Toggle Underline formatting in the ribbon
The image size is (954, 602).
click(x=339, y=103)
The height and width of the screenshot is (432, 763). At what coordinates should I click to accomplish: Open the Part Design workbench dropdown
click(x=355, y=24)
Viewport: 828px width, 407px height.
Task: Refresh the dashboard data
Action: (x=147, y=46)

━━━━━━━━━━━━━━━━━━━━

◆ ABOUT THIS EXERCISE ◆
Every entry must be retyped in full, exactly as given.

◆ SOLUTION BELOW ◆
Toggle Underline formatting in the ribbon
The image size is (954, 602).
click(x=339, y=103)
The height and width of the screenshot is (432, 763). At what coordinates should I click to accomplish: Open the Part Design workbench dropdown
click(x=355, y=24)
Viewport: 828px width, 407px height.
Task: Refresh the dashboard data
Action: (x=147, y=46)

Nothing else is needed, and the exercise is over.